Similarly, the Proposed Final Judgment signed by the parties fits with the Court's interpretation. The reservation-of-rights clause in the document states that nothing in that final judgment, which mentioned neither the Participation Rule nor the Clear Cooperation Policy, would restrain the Antitrust Division's future investigations. See ECF No. 1-12 at 16. As the Court has already explained, the settlement agreement was not contained exclusively within the four corners of the Proposed Final Judgment. So even though that document said nothing about future investigations, it does not then follow that no such limits were a part of the settlement agreement as a whole.
None of this is to say that the Antitrust Division has agreed to never investigate NAR or some future version or application of NAR's Participation Rule and Clear Cooperation Policy. The Court holds only that the government, in committing to close an investigation into these policies one year and then reopening it the next-when the only intervening change was that in presidential administrations-violated the parties' agreement. For that reason, the CID issued to further that investigation must be set aside.

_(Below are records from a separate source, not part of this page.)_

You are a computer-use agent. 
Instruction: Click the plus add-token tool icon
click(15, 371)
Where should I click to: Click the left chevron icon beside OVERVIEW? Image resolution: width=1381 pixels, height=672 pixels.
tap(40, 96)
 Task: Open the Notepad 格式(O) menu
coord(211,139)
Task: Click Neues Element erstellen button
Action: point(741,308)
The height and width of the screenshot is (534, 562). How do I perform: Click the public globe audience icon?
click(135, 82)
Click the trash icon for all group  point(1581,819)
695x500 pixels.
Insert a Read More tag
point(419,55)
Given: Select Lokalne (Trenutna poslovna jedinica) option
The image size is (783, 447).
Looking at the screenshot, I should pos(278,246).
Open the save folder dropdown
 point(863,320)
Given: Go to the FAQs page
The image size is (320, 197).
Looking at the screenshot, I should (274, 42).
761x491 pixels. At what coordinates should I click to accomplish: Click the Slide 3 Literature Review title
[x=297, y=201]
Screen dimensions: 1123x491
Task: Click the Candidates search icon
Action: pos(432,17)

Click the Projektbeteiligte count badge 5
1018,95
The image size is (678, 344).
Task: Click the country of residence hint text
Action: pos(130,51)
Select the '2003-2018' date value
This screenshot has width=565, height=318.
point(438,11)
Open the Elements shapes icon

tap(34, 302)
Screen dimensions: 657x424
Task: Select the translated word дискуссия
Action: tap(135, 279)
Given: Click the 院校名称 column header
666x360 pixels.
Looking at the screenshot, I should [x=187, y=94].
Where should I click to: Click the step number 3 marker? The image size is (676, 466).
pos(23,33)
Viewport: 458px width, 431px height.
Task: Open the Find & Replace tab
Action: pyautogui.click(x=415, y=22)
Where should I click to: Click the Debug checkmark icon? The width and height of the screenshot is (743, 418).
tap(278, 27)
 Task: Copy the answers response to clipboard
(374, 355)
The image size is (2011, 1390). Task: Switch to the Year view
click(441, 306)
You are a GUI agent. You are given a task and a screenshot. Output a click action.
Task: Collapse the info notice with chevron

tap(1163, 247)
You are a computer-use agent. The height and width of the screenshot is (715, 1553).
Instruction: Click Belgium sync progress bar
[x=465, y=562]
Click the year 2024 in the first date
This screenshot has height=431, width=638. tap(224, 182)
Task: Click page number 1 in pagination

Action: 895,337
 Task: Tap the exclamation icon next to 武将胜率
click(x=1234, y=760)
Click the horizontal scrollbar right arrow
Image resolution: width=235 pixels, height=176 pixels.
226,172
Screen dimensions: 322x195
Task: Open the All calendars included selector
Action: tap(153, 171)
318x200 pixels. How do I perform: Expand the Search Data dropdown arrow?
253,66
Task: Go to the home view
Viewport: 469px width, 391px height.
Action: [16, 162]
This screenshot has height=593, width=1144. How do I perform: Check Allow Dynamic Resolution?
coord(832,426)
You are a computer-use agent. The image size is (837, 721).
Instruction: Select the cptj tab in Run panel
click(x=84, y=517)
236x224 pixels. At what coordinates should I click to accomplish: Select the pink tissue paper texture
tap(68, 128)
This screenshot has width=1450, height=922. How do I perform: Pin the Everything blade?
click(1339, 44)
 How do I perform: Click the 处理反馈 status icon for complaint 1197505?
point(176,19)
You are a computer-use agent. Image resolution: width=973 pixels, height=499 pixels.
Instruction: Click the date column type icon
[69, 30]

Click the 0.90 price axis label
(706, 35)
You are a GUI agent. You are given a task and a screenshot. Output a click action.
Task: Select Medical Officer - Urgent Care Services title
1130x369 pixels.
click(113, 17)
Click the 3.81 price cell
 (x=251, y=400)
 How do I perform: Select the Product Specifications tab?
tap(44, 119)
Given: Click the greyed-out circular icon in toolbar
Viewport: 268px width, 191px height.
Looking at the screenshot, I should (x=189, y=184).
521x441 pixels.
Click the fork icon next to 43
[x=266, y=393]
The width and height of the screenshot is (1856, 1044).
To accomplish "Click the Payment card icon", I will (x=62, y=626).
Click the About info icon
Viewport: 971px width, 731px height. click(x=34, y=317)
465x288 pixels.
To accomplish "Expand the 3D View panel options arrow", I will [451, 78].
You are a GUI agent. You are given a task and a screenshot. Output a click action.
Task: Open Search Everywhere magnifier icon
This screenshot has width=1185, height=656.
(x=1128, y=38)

Because the Court is setting aside the CID, it need not resolve NAR's objections to its breadth and burdensomeness.
IV. Conclusion
At bottom, not setting aside the CID at issue would deprive NAR of the benefit for which it bargained: the closure of the Antitrust Division's investigation into its Participation Rule and Clear Cooperation Policy. The government, like any party, must be held to the terms of its settlement agreements, whether or not a new administration likes those agreements. For this reason, the CID at issue must be set aside. A separate order will issue.